Vie et mort d’un État, retour sur la disparition pacifique de la Tchécoslovaquie (I)
Classe Internationale a décidé de se pencher sur un épisode pacifique de dissolution étatique, celui de la Tchécoslovaquie. Premier article d’une série qui souhaite étudier les différentes composantes du « divorce de velours », celui-ci s’intéresse aux considérations historiques de la formation de l’état tchécoslovaque.
Le 1er janvier 1993 a vu la disparition de la Tchécoslovaquie au profit de la République tchèque et de la Slovaquie. Elle vécut 74 ans. Contrairement à la Yougoslavie, elle disparut sans violence et en dépit d’une opinion publique divisée. D’après les sondages d’époque, seulement 36 % des Slovaques et 37 % des Tchèques souhaitaient l’indépendance, toutefois 80 % de la population considéraient une séparation « inévitable » [1]. Le cas de la Tchécoslovaquie se distingue enfin par son mode de dissolution : les citoyens tchécoslovaques ne furent pas invités à se prononcer sur la fin de leur propre État. Le Parlement la décida.

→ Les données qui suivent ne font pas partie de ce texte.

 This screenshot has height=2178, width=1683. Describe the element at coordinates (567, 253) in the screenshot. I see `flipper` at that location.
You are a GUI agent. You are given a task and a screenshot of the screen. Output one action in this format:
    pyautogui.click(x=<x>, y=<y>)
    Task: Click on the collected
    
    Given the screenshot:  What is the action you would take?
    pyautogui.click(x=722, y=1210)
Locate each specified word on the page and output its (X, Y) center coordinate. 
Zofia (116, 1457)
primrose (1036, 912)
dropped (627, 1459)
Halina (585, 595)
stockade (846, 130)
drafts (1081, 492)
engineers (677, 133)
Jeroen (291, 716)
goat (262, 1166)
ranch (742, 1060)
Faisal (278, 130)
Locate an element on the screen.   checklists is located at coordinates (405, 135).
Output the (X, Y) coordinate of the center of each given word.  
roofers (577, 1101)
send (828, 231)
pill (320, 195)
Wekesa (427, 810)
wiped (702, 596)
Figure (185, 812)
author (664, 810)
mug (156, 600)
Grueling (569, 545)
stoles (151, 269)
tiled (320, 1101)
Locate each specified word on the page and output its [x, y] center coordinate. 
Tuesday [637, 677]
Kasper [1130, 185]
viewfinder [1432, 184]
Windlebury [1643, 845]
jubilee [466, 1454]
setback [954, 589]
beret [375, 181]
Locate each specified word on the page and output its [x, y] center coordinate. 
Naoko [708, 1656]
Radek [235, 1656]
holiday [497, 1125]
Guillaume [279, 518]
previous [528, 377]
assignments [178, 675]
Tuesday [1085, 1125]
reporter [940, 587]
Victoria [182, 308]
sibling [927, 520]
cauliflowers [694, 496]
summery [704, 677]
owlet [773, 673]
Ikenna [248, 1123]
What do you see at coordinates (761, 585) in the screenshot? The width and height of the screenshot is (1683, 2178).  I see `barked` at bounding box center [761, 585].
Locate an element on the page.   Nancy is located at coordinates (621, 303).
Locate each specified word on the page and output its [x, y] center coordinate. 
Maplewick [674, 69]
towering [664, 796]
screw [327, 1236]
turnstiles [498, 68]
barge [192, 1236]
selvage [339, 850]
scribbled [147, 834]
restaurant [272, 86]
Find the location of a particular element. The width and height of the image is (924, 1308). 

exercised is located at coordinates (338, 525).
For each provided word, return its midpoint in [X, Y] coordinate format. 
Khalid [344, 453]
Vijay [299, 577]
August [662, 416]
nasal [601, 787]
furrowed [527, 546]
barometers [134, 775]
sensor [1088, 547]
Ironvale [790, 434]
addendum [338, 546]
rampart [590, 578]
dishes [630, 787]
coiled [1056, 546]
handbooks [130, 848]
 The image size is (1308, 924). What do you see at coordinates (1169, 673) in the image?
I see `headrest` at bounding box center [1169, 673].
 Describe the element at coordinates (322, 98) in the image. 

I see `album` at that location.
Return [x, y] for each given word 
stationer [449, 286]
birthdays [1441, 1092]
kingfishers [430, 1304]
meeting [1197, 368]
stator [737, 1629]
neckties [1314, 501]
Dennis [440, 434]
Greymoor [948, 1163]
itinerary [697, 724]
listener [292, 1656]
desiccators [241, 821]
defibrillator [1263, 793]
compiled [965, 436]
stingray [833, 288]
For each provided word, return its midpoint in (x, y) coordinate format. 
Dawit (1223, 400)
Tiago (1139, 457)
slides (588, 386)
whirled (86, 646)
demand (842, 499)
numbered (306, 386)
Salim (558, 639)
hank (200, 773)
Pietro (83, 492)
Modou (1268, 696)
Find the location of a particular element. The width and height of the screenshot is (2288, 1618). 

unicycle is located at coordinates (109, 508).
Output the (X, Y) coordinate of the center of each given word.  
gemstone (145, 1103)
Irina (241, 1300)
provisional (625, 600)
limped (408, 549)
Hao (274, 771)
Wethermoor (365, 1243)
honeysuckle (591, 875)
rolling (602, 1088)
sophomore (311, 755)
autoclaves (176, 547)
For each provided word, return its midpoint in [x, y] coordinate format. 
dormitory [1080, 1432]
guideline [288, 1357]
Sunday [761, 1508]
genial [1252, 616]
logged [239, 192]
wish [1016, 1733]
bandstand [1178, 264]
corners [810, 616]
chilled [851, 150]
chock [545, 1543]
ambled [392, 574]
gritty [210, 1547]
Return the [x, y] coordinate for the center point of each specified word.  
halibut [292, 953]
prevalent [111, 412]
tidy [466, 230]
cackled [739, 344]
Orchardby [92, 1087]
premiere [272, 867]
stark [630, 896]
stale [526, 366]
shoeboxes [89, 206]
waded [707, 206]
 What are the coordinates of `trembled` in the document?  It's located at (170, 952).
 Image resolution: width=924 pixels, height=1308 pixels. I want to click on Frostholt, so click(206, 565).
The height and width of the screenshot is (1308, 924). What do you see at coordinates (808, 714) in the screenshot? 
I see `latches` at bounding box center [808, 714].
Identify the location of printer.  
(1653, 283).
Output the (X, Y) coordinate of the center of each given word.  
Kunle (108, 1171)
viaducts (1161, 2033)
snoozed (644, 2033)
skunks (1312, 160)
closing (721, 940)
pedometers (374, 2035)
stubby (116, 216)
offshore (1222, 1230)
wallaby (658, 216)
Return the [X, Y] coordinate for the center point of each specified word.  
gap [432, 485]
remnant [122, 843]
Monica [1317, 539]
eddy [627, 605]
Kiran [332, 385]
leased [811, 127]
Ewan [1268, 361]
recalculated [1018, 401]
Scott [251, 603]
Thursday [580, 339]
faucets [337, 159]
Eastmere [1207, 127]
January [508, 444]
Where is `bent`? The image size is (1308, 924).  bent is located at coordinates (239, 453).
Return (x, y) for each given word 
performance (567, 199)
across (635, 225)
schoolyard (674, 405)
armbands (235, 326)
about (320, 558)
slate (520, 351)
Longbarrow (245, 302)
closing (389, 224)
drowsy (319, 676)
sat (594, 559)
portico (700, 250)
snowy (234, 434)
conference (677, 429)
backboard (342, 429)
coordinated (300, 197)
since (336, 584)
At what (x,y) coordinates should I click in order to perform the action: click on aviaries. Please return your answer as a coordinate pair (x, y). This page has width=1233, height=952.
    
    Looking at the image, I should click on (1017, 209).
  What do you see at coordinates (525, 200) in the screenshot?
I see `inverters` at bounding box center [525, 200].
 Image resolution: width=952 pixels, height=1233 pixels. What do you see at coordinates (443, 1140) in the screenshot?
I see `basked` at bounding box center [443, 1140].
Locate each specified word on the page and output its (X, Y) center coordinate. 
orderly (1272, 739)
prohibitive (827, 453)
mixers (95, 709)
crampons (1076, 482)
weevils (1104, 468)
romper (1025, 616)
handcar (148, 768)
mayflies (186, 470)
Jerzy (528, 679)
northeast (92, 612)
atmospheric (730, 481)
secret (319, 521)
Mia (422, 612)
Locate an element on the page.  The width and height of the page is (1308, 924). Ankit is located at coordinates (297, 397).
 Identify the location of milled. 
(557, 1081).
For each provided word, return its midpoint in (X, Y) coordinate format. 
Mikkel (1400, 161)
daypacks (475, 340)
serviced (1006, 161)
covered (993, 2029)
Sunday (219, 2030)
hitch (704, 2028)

La fin de la Tchécoslovaquie n’est cependant pas la conséquence d’une dégradation continue du climat politique du pays, plutôt celle d’un mélange de facteurs historiques, économiques et politiques. Le premier article dédié à cette question revient sur l’histoire nationale des Tchèques et des Slovaques et sur la création, aux lendemains de la Première guerre mondiale, de la première République de Tchécoslovaquie (1918-1939)
Slovaques & Tchèques, deux peuples aux trajectoires historiques différentes
La création de la Tchécoslovaquie en 1918 constitue la première union formelle des Tchèques et des Slovaques. Certes, l’empire de la Grande Moravie au IXe siècle constitue un dénominateur commun mais ce dernier connaît des interprétations nationales distinctes. Surtout, il se scinde en deux sphères d’influence qui affecteront différemment les deux populations.
À l’issue d’une conquête datant du Xe siècle, les Magyars s’établissent durablement en terres slovaques. Bratislava (anciennement Pressburg) est la capitale de la Hongrie royale dès le XVIe siècle. Toute la question de la renaissance nationale slovaque tiendra à l’émancipation vis-à-vis des Hongrois.
Le territoire tchèque est le théâtre de l’empire de Bohème entre le XIIe et XVIe siècle. Surtout, il voit naître le mouvement religieux hussite. Du nom du prêtre réformateur Jan Hus (1371-1415), le hussisme est considéré par les nationalistes comme le premier mouvement d’émancipation nationale tchèque.
Premier traducteur de la Bible en tchèque, Jan Hus est aussi le créateur du « háček », l’accent au-dessus des lettres C ou S qui est utilisé dans les langues slaves. De même, la devise de la présidence de la République tchèque « la vérité vaincra » (« Pravda vítězí ») est attribuée à Jan Hus. Les (nationalistes) tchèques considèrent leur communauté nationale comme plus ancienne que la communauté slovaque. Contrairement aux tchèques, les Slovaques n’accordent pas une grande importance au hussisme. Surtout, la défaite de la bataille de la Montagne blanche (1620) marque le début de la domination des Habsbourg sur les Tchèques, la germanisation du territoire est en marche.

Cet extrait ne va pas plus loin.